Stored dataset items
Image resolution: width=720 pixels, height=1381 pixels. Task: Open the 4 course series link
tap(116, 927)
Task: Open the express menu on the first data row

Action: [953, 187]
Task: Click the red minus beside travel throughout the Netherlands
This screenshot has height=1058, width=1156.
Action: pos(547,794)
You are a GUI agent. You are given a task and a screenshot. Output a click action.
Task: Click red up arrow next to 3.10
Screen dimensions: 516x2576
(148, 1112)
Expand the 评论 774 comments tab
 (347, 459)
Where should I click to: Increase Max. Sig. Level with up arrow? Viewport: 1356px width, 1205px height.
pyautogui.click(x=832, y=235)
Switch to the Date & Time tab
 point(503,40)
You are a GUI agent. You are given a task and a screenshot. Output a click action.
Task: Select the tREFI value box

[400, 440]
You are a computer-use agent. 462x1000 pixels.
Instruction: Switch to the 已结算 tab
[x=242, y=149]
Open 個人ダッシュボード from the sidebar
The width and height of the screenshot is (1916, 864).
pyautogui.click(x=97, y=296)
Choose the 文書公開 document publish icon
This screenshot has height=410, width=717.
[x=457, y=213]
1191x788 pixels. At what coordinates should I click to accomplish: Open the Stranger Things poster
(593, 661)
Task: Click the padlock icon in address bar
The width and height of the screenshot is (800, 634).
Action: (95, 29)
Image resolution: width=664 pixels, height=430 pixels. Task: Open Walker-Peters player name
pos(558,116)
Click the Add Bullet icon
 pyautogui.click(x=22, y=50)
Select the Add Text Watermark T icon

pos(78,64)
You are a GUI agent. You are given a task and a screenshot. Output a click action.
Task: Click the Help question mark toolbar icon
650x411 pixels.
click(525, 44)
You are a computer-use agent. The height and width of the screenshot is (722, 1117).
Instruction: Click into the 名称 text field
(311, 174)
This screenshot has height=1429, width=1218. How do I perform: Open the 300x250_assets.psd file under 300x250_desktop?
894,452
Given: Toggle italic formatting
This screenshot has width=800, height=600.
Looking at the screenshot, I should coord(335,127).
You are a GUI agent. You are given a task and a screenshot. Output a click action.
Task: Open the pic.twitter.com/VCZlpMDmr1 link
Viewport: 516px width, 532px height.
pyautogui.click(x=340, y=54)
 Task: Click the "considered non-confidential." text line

**Exercise description**
Make sure every record is repeated exactly.

**Output for this task**
Image resolution: width=720 pixels, height=1381 pixels. Task: Open the 4 course series link
tap(116, 927)
Task: Open the express menu on the first data row

Action: [953, 187]
Task: Click the red minus beside travel throughout the Netherlands
This screenshot has height=1058, width=1156.
Action: pos(547,794)
You are a GUI agent. You are given a task and a screenshot. Output a click action.
Task: Click red up arrow next to 3.10
Screen dimensions: 516x2576
(148, 1112)
Expand the 评论 774 comments tab
 (347, 459)
Where should I click to: Increase Max. Sig. Level with up arrow? Viewport: 1356px width, 1205px height.
pyautogui.click(x=832, y=235)
Switch to the Date & Time tab
 point(503,40)
You are a GUI agent. You are given a task and a screenshot. Output a click action.
Task: Select the tREFI value box

[400, 440]
You are a computer-use agent. 462x1000 pixels.
Instruction: Switch to the 已结算 tab
[x=242, y=149]
Open 個人ダッシュボード from the sidebar
The width and height of the screenshot is (1916, 864).
pyautogui.click(x=97, y=296)
Choose the 文書公開 document publish icon
This screenshot has height=410, width=717.
[x=457, y=213]
1191x788 pixels. At what coordinates should I click to accomplish: Open the Stranger Things poster
(593, 661)
Task: Click the padlock icon in address bar
The width and height of the screenshot is (800, 634).
Action: (95, 29)
Image resolution: width=664 pixels, height=430 pixels. Task: Open Walker-Peters player name
pos(558,116)
Click the Add Bullet icon
 pyautogui.click(x=22, y=50)
Select the Add Text Watermark T icon

pos(78,64)
You are a GUI agent. You are given a task and a screenshot. Output a click action.
Task: Click the Help question mark toolbar icon
650x411 pixels.
click(525, 44)
You are a computer-use agent. The height and width of the screenshot is (722, 1117).
Instruction: Click into the 名称 text field
(311, 174)
This screenshot has height=1429, width=1218. How do I perform: Open the 300x250_assets.psd file under 300x250_desktop?
894,452
Given: Toggle italic formatting
This screenshot has width=800, height=600.
Looking at the screenshot, I should coord(335,127).
You are a GUI agent. You are given a task and a screenshot. Output a click action.
Task: Open the pic.twitter.com/VCZlpMDmr1 link
Viewport: 516px width, 532px height.
pyautogui.click(x=340, y=54)
 Task: Click the "considered non-confidential." text line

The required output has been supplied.